Brief vizualization the head of the dataset to have a grasp at the data:

In [None]:
db.head()

In [None]:
db.shape

# Missing Values and Type Checks <a class="anchor" id="second-bullet"></a>
[Index](#index) <a class="anchor" id="index"></a>

A check for missing values has then been conducted: 

In [None]:
db.isnull().sum()

For further analyses, the index of the missing values is retrieved:

In [None]:
db[db['MPrice'].isnull()].index.tolist()

In [None]:
db[db['Product'].isnull()].index.tolist()

In [None]:
mis=db[db['Category'].isnull()].index.tolist()
mis

Seeing that most of the missing values are in the attribute "Category" but not in the attribute "Product", it is possible to retreive the name of the product so that the missing value can be replaced manually leading to no data loss:

In [None]:
missing=set(db['Product'][mis])
missing

Filling up of NaNs can is done with the following loop:

In [None]:
for i in mis:
    if db['Product'][i]=='Canada Dry - Ginger Ale':
        db['Category'][i]='Carbonated'
    if db['Product'][i]=='Canada Dry - Ginger Ale & Lemonde':
        db['Category'][i]='Carbonated'
    if db['Product'][i]=='Doritos Dinamita Chile Lemon':
        db['Category'][i]='Food'
    if db['Product'][i]=='Doritos Spicy Nacho':
        db['Category'][i]='Food'
    if db['Product'][i]=='Mini Chips Ahoy - Go Paks':
        db['Category'][i]='Food'
    if db['Product'][i]=='Oreo Mini - Go Paks':
        db['Category'][i]='Food'
    if db['Product'][i]=='Starbucks Doubleshot Energy - Coffee':
        db['Category'][i]='Non Carbonated'
    if db['Product'][i]=='Teddy Grahams - Go Paks':
        db['Category'][i]='Food'

There should still remain 4 missing values in the feature "Category" corresponding to those entries that also have a misisng value in the "Product" feature:

In [None]:
mis=db[db['Category'].isnull()].index.tolist()
mis

In [None]:
newdb=db.drop(mis,axis=0)

In [None]:
newdb.shape

As no further operation is possibile to retrive the 4 missing values left, they have been dropped.

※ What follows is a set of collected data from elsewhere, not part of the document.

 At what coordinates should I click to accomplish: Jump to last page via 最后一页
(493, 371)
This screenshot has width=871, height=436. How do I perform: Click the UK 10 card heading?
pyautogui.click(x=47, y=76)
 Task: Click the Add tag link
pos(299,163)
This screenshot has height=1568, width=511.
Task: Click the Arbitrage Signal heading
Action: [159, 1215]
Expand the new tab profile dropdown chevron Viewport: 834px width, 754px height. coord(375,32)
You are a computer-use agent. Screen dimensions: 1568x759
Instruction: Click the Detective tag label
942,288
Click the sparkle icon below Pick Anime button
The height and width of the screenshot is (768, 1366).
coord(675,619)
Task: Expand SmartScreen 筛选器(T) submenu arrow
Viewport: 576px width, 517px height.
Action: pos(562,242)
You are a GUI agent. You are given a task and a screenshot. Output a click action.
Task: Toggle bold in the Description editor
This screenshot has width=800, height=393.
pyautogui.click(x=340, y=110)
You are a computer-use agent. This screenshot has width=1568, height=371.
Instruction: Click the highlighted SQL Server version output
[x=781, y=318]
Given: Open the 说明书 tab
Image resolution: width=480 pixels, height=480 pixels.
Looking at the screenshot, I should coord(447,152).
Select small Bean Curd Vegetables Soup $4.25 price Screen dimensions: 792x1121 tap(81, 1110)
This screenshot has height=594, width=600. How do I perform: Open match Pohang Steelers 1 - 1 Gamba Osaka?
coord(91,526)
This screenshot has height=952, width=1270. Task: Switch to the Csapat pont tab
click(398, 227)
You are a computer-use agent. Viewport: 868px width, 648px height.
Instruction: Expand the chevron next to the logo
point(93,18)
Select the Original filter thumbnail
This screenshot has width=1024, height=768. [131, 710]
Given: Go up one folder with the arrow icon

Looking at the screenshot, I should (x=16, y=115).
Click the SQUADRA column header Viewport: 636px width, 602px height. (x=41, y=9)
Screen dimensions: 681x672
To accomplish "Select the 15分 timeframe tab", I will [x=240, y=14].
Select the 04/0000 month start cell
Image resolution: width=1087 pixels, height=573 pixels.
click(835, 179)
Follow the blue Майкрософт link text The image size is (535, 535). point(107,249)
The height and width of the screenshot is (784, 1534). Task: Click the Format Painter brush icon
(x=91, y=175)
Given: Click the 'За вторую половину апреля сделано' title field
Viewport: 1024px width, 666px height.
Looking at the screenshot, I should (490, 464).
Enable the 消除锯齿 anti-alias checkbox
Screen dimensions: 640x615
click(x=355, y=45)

Being that they are only 4, out of a total of 6445 observations, the risk of data loss is fairly limited.

Checks of the types of inputs data are then performed:

In [None]:
newdb.info()

An additional check to see whether the feature "Status" presents a unique value or more than one has then been performed with the result that the column contains only one value (namely "Processed"):

In [None]:
newdb["Status"].unique()

# Correlation Checks <a class="anchor" id="corr-bullet"></a>
[Index](#index) <a class="anchor" id="index"></a>
<br> <br>

In [None]:
corr_matrix=newdb.corr()

In [None]:
plt.figure(figsize=(30,15))
sns.heatmap(corr_matrix,annot=True,cmap="YlGnBu")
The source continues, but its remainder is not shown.